(Saved entries)
======
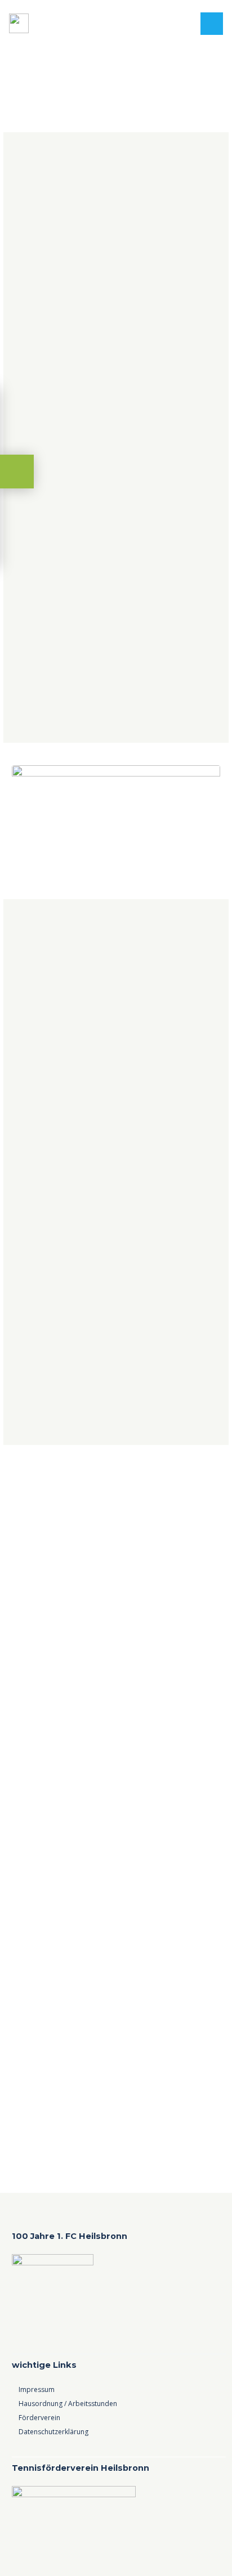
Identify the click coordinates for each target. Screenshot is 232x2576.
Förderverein (39, 2417)
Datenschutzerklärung (53, 2431)
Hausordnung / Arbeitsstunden (68, 2403)
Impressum (37, 2389)
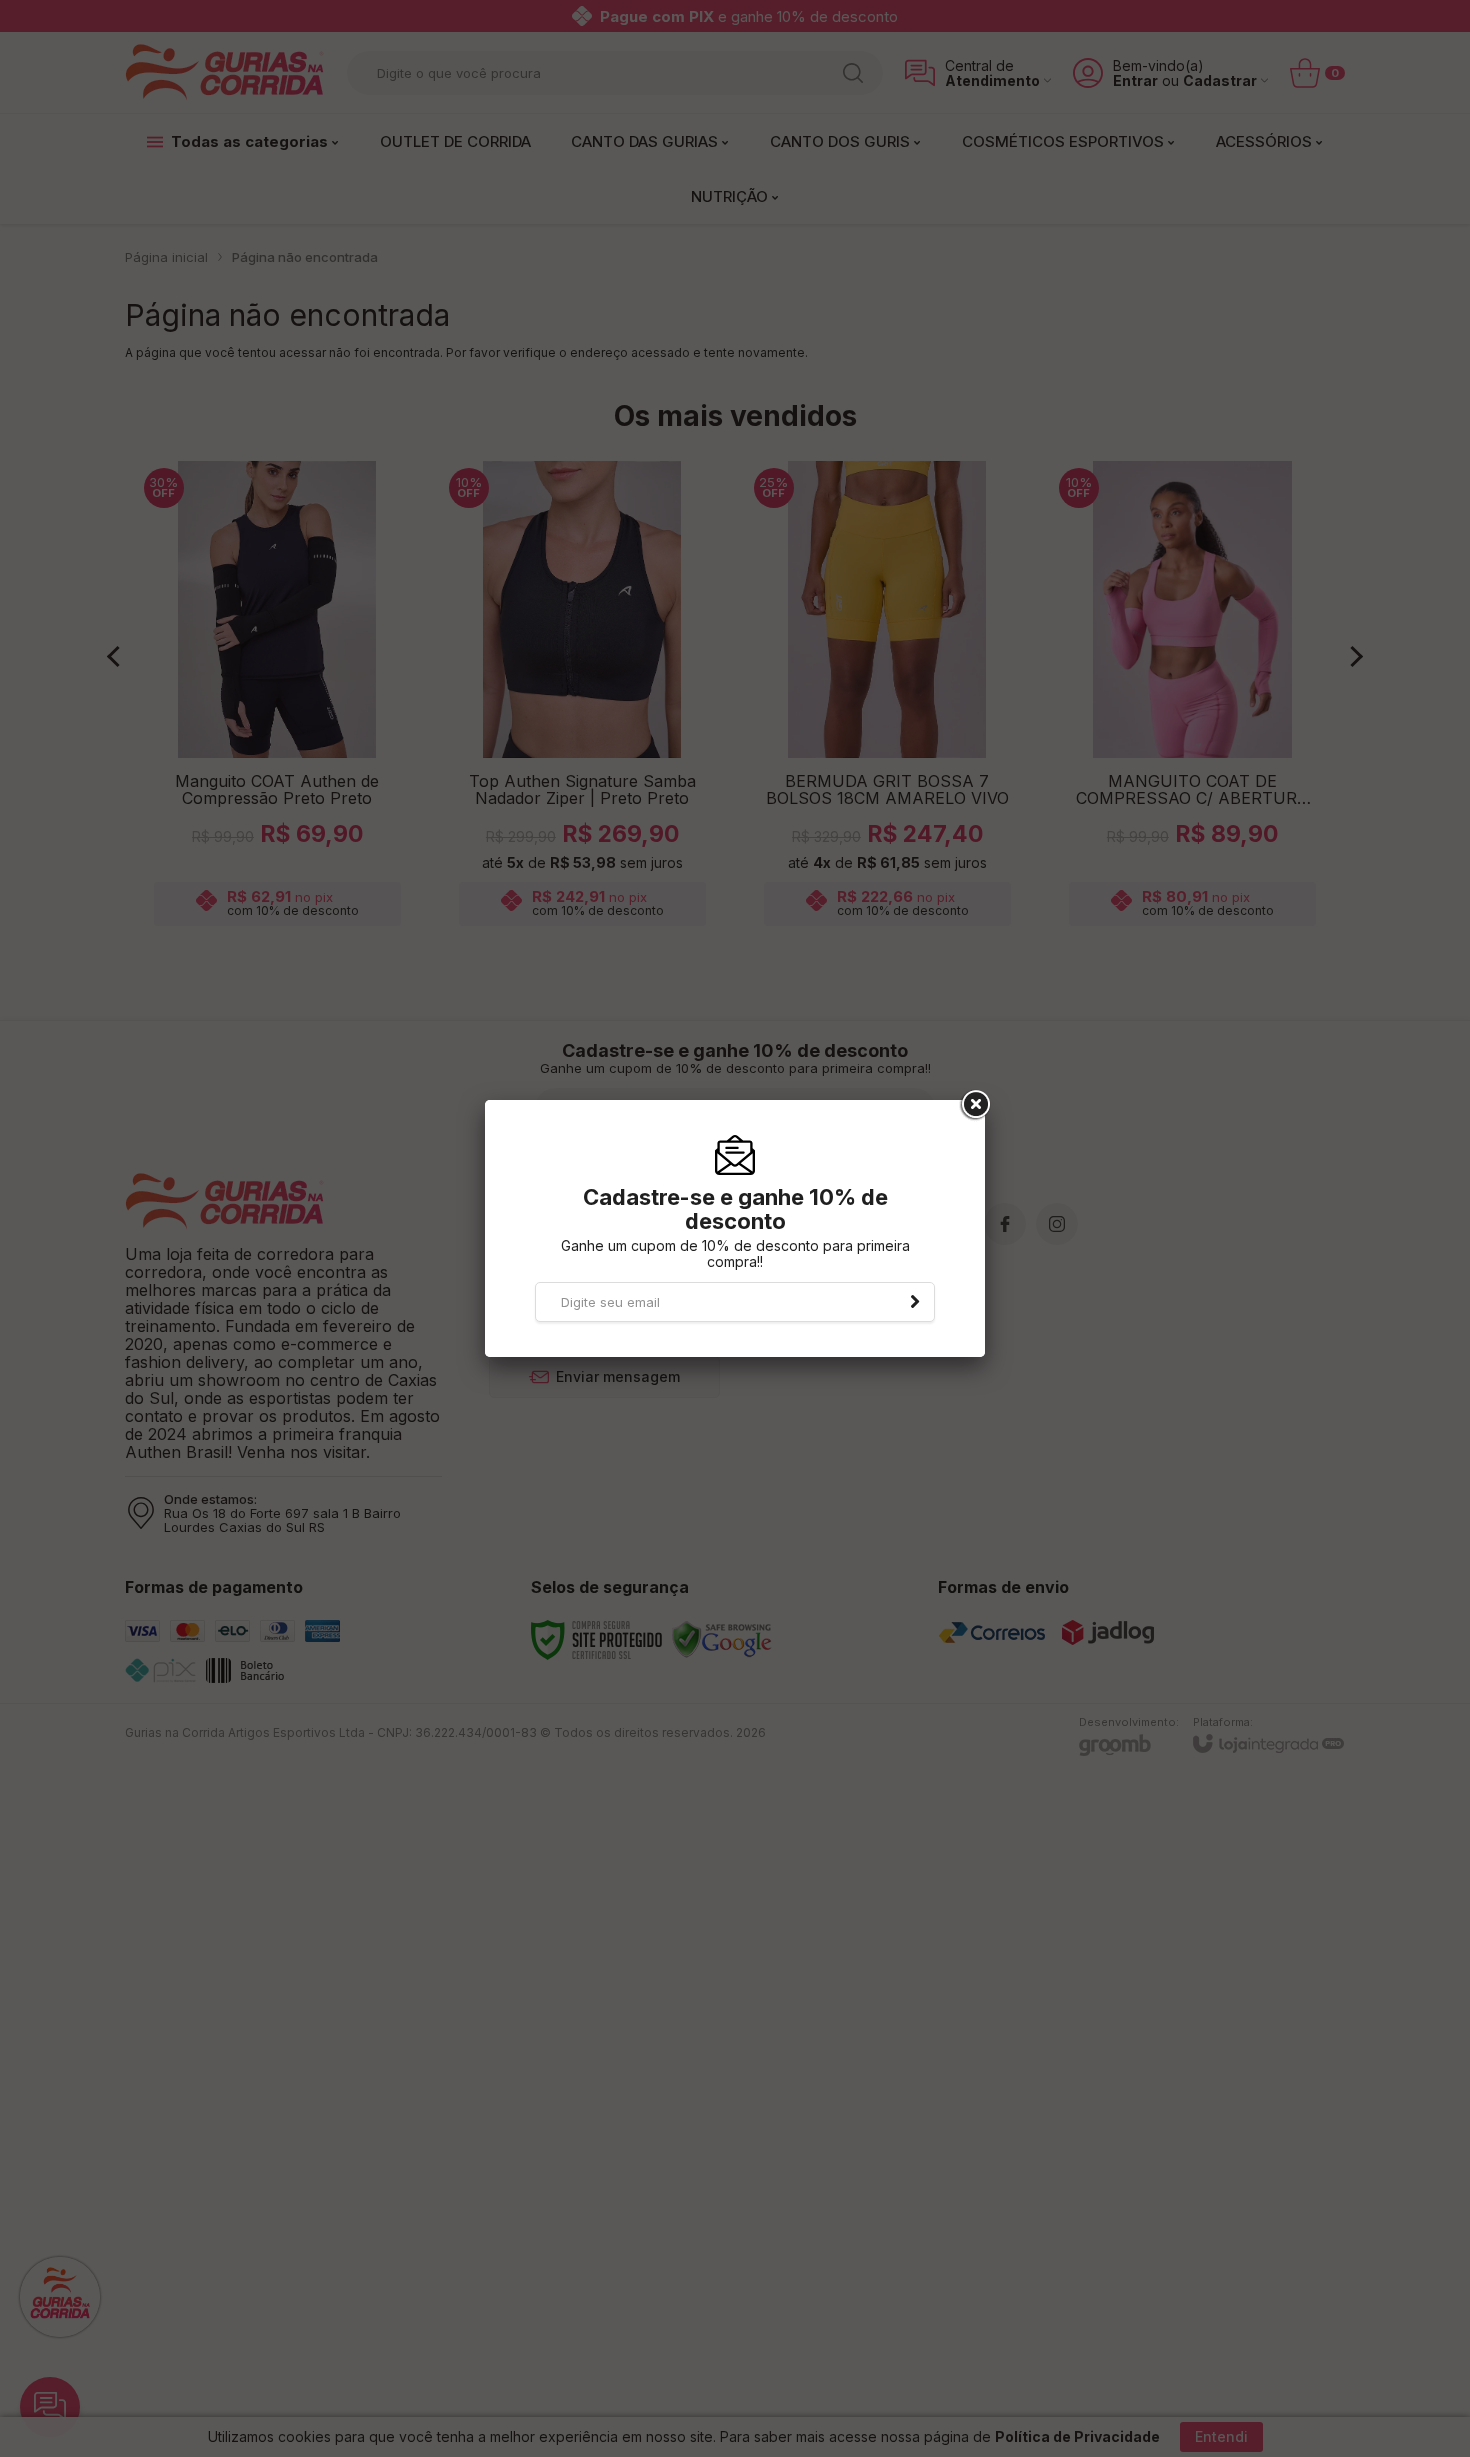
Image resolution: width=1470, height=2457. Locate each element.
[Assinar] (915, 1302)
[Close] (974, 1105)
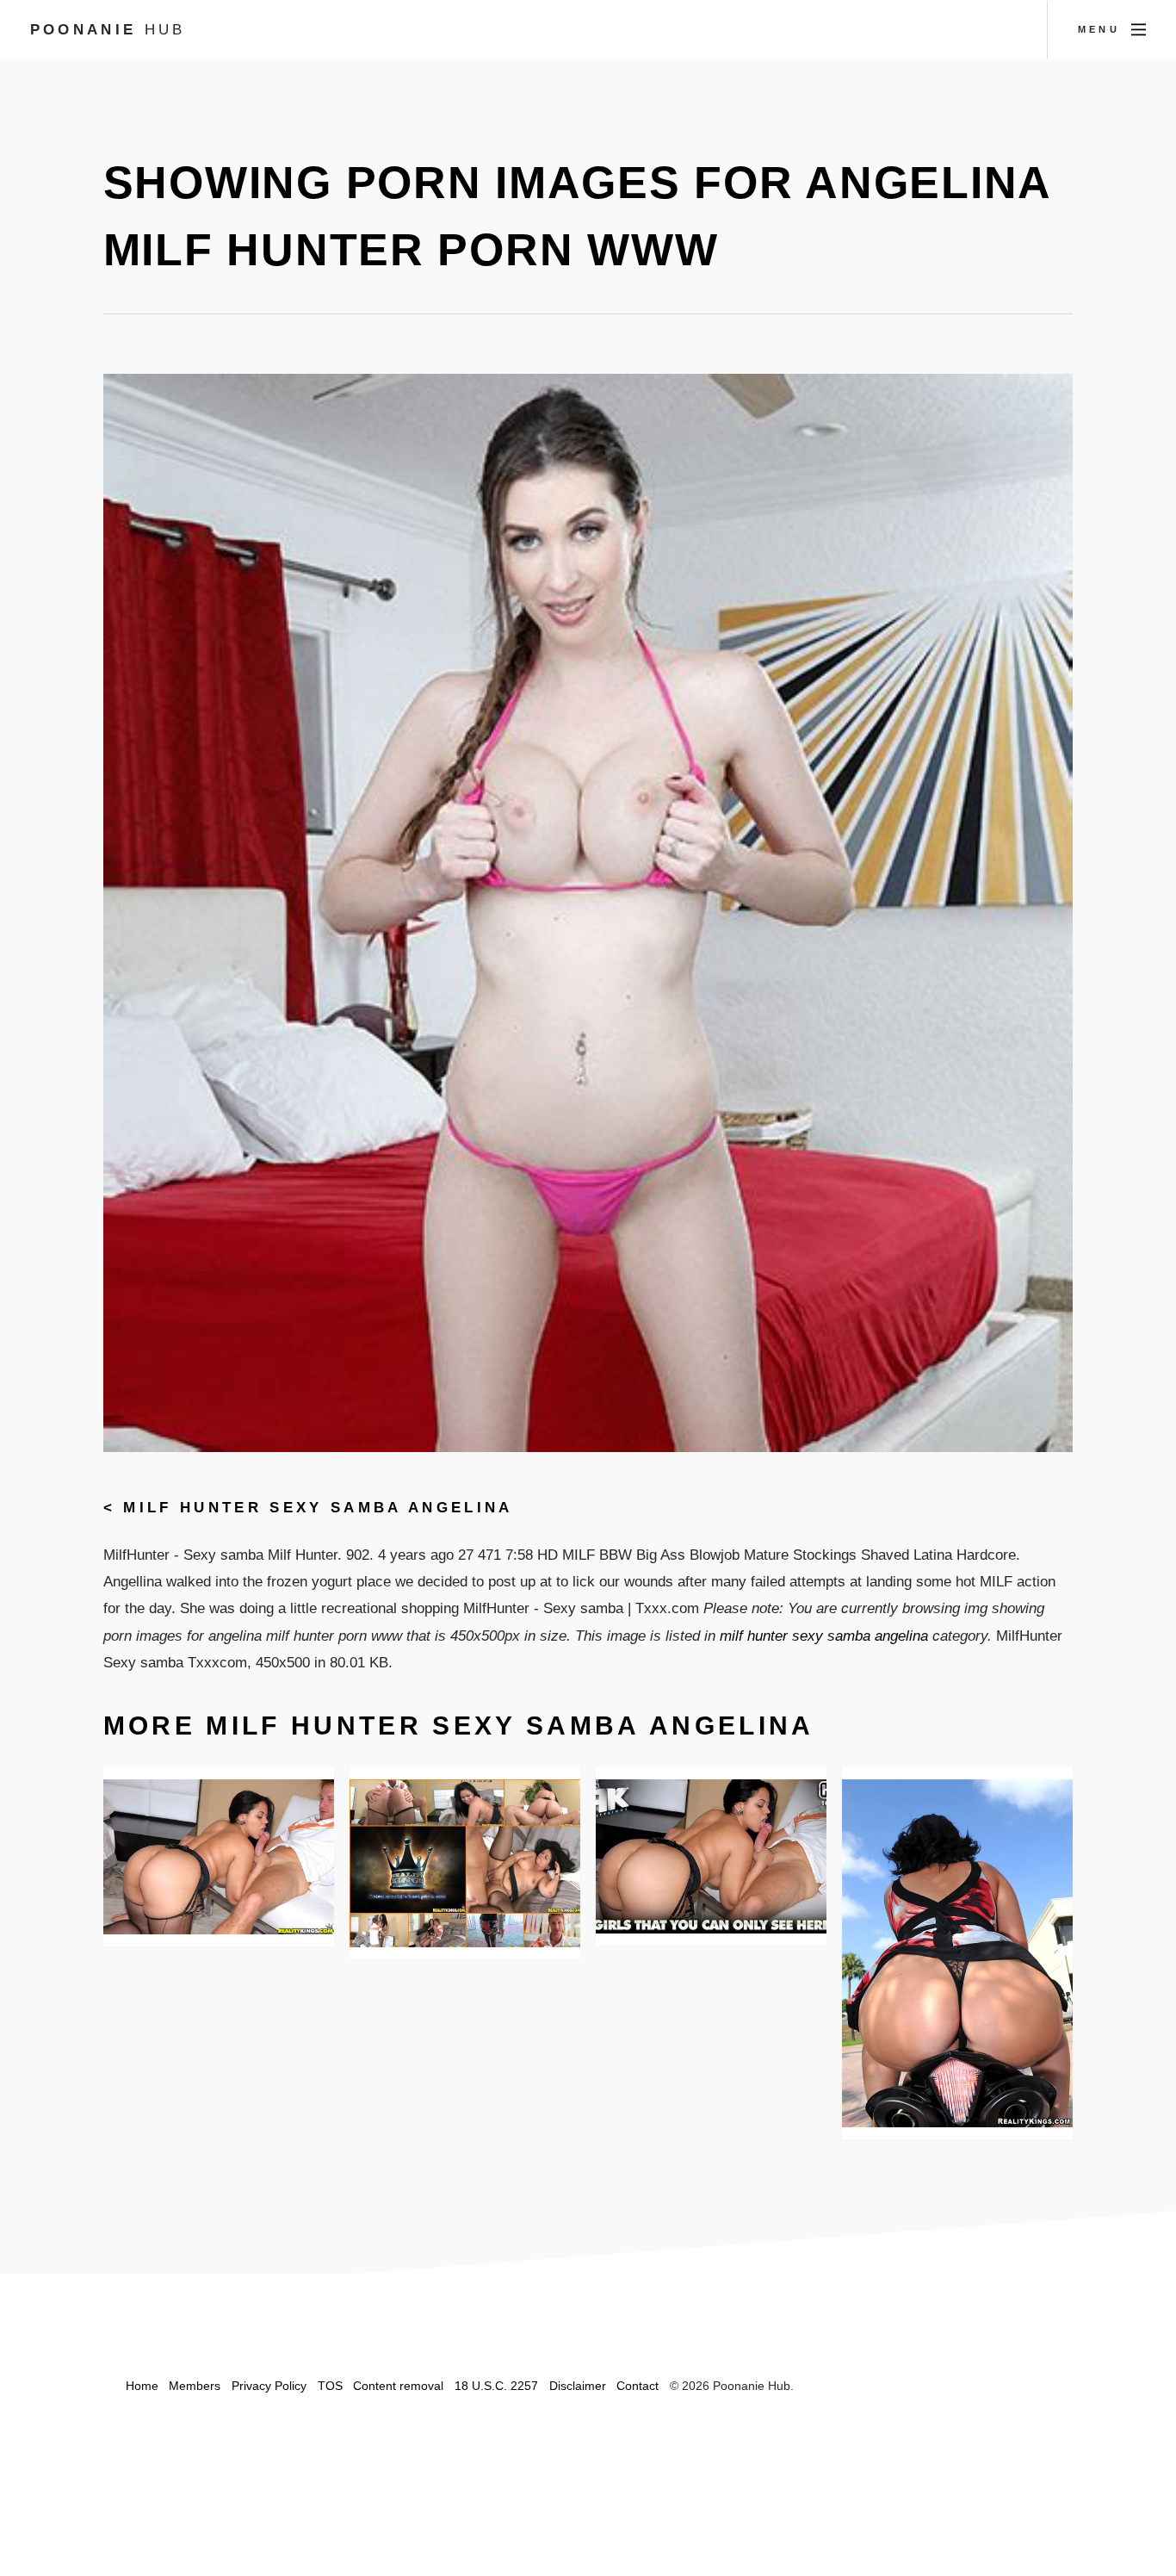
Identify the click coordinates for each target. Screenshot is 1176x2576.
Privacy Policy (269, 2386)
======
▶ [Your objective]: Could you reproduce every record above exactly, leaving out any pictures?

▶ [Answer to the exercise]:
Identify the click coordinates for each target. Screenshot is 232x2576.
Förderverein (39, 2417)
Datenschutzerklärung (53, 2431)
Hausordnung / Arbeitsstunden (68, 2403)
Impressum (37, 2389)
Image resolution: width=1470, height=2457. Locate each element.
[Assinar] (915, 1302)
[Close] (974, 1105)
Identify the click coordinates for each target. Screenshot is 1176x2576.
Privacy Policy (269, 2386)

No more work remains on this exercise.